Immunolocalization of Chs3p in wild-type and mutant strains. (A–G) Exponentially growing cells of strains (A) YEF473 (wild-type); (B) DDY186 (chs3-Δ1/chs3-Δ1); (C) DDY174 (chs4-Δ1/chs4-Δ1); (D) DDY175 (bni4-Δ1/bni4-Δ1); (E) DDY179 (chs4-Δ1/ chs4-Δ1 bni4-Δ1/bni4-Δ1); (F) DDY175 containing plasmid p356 (high-copy BNI4); and (G) DDY185-1A (cdc10-Δ1) were examined by immunofluorescence microscopy using Chs3p-specific antibodies. (H–K) Cells of strain JPTA1493-HO1 (cdc12-6/cdc12-6) growing exponentially at 23°C (H and J) or collected 5 min after a shift to 37°C (I and K) were examined by immunofluorescence microscopy using Chs3p-specific antibodies (H and I) or Cdc11p-specific antibodies (J and K). Arrowheads in some panels indicate rings at the bases of tiny buds; arrows indicate patches of staining at presumptive bud sites.

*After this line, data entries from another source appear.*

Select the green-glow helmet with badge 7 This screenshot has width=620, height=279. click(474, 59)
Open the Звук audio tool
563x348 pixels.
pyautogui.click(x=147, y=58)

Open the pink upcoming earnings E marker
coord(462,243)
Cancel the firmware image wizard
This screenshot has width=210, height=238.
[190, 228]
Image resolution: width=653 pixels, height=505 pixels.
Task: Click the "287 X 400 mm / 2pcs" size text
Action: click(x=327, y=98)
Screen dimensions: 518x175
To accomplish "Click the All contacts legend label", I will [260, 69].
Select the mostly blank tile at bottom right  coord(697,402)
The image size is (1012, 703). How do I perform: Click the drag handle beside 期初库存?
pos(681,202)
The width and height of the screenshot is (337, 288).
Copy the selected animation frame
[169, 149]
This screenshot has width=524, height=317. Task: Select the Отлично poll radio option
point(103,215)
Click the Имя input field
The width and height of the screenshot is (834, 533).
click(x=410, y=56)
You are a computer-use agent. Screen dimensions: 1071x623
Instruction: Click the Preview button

Localization of Septins in chs4, bni4, and chs3 Mutants

The results presented above indicate that the localization of Bni4p, Chs4p, and Chs3p depends upon the septins. To determine if the localization of the septins depends upon these other proteins, chs4-Δ1, bni4-Δ1, chs4-Δ1 bni4-Δ1, chs3-Δ1, and Bni4p-overexpressing strains were examined by immunofluorescence using Cdc11p-specific antibodies. Cdc11p localized nearly normally in the mutant strains (Fig. 9). However, the band of septin staining appeared somewhat narrower (not extending as far into either mother cell or bud) in the mutants (compare Fig. 9, B–E, to Fig. 9 A). This effect was not apparent in the Bni4p-overexpressing strain (Fig. 9 F). It is not clear whether the altered appearance of the septin band is a real change in the structure of the septin assembly or a visual artifact resulting from a change in neck shape and/or dimensions. In any case, it appears that Chs4p, Bni4p, and Chs3p have, at most, a modest influence on septin organization and are not required to localize the septins to the mother-bud neck.

Figure 9.

Figure 9

Immunolocalization of Cdc11p in wild-type and mutant strains. Exponentially growing cells of strains (A) YEF473 (wild-type); (B) DDY174 (chs4-Δ1/chs4-Δ1); (C) DDY175 (bni4-Δ1/bni4-Δ1); (D) DDY179 (chs4-Δ1/chs4-Δ1 bni4-Δ1/bni4-Δ1); (E) DDY186 (chs3-Δ1/chs3-Δ1); and (F) DDY175 containing plasmid p356 (high-copy BNI4) were examined by immunofluorescence microscopy using Cdc11p-specific antibodies.

DISCUSSION

A Model for the Spatial Localization of Chitin Synthase III Activity

The results described above suggest a model in which a hierarchic assembly of proteins based on the septins is responsible for the spatial localization of cell-wall chitin deposition by chitin synthase III. In this model (Fig. 10 A), the septins are recruited to and anchored at the presumptive bud site and mother-bud neck by mechanisms independent of the other proteins considered here. The septin complex then localizes Bni4p through the interaction of this protein with Cdc10p, and Bni4p, in turn, localizes the chitin synthase III complex (including Chs3p and Chs4p) through its interaction with Chs4p.

Figure 10.

Figure 10

Model for the interactions among the chitin synthase III complex, Bni4p, and the septins. (A) The transmembrane protein Chs3p synthesizes chitin, which is deposited in the cell wall (solid arrows). Chs4p, anchored to the cytoplasmic face of the plasma membrane by its (presumably) prenylated COOH terminus, interacts both with Chs3p and with Bni4p, which is tethered to the septin complex by its interaction with Cdc10p. The box with the question mark indicates a postulated protein that is sufficient to anchor the septin complex to the cell membrane in the absence of Bni4p, Chs4p, and/or Chs3p. (B) In the absence of Bni4p or the septin complex, the chitin synthase III complex diffuses through the lipid bilayer (dashed arrows), resulting in delocalized chitin delocalization.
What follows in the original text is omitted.